"Barwy szczęścia": Bieganie zamiast... seksu?
Ojciec, który za karę na kilka dni uziemił Filipa (Kuba Dyniewicz) w domu, pozwoli w końcu synowi odwiedzić Zuzię (Anna Adamus). Chłopak zjawi się u nastolatki i wyzna jej, że wpadł na pomysł, co zrobić, by nie myśleć ciągle o seksie z nią! - Wybiegam to – stwierdzi.
W 1992. odcinku "Barw szczęścia" (emisja w TVP2 w czwartek 31 stycznia o godzinie 20.10) Filip zjawi się w domu Róży (Anna Gornostaj) i oznajmi Zuzi, że wreszcie skończył mu się szlaban.
Dziewczyna zaprosi go do swojego pokoju. Rzuci mu się na szyję i pocałuje go.
Nastolatek wymowne spojrzy w stronę łóżka.
- Może jednak? - zapyta.
- Dopiero co skończyłeś karę! - przypomni mu dziewczyna i doda, że musi bardzo uważać, by znów nie podpaść ojcu.

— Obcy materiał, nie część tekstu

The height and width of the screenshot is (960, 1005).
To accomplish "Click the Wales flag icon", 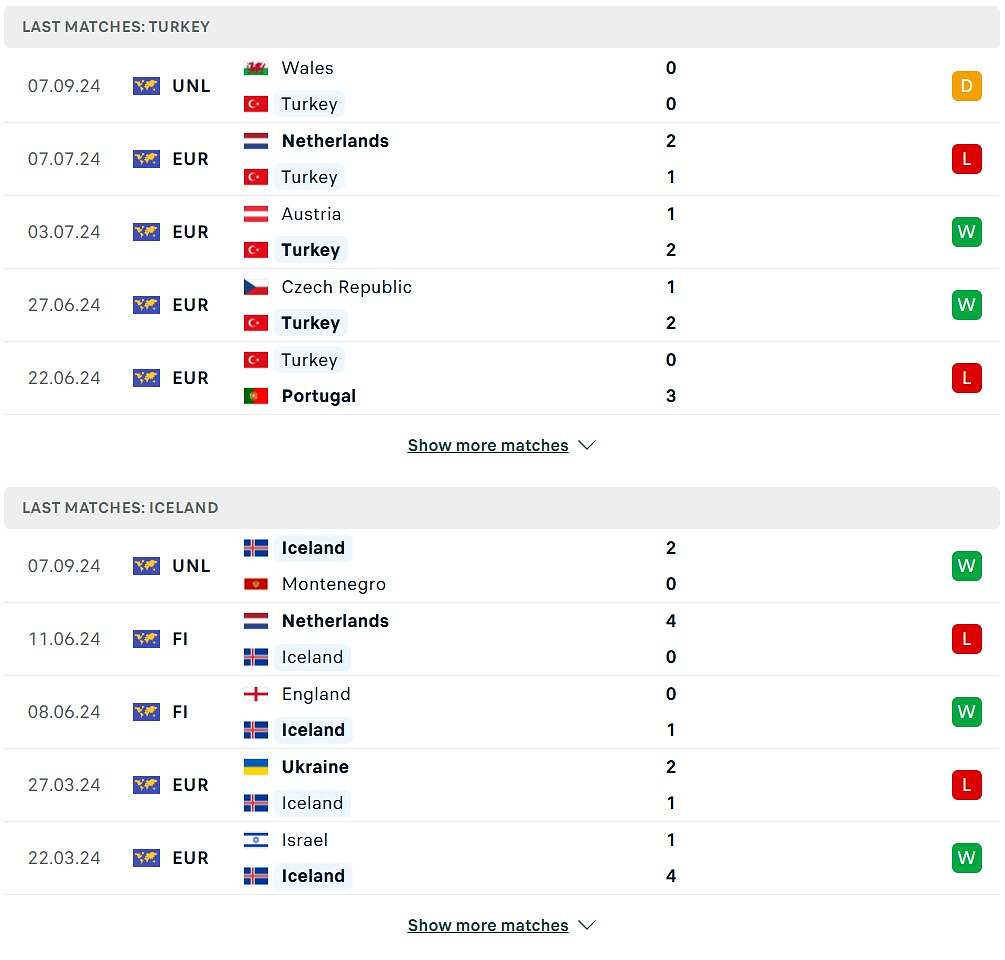I will click(x=256, y=68).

- Jakoś to wytrzymamy - westchnie.
Filip kiwnie głową na znak, że się z nią zgadza, po czym wyzna jej, iż wie, co zrobić, by zagłuszyć pożądanie i przestać myśleć o seksie.
- Wybiegam to! A ty będziesz mi kibicować - powie.
Okaże się, że chłopak ma zamiar wziąć udział w biegu na dziesięć kilometrów "Leśnym tropem", który odbyć się ma jeszcze tego samego dnia w Lesie Kabackim.
Zuzia obieca, że pójdzie z nim na zawody i będzie mocno ściskać za niego kciuki.
Kilka godzin później Filip stanie na starcie biegu.
Ojciec poradzi mu, by nie atakował od razu, tylko zachował siły na końcówkę...
- Ja nie biegnę po wynik, chcę po prostu sprawdzić swoje możliwości - zdenerwuje się nastolatek i zapowie ojcu, że jeśli nadal będzie wywierał na nim presję, zrezygnuje z udziału w zawodach.
- Biegniesz dla siebie, nie dla ojca - powie mu Zuzia.
Od razu po rozpoczęciu biegu Filip uznany zostanie za faworyta. Niestety, chłopakowi nie uda się wywalczyć miejsca na podium, bo po drodze do mety zdecyduje się zatrzymać, by pomóc Kazikowi (Grzegorz Mielczarek), który nagle zasłabnie.
Obaj zjawią się na mecie ze sporym opóźnieniem jako... ostatni zawodnicy.
- Dobiegłem, córeczko, dzięki niemu - wyszepcze Kazik, przytulając Zuzię.
Dziewczyna postanowi jakoś wynagrodzić Filipowi to, że dla jej ojca zrezygnował z medalu.
Czy zgodzi się pójść z nim do łóżka?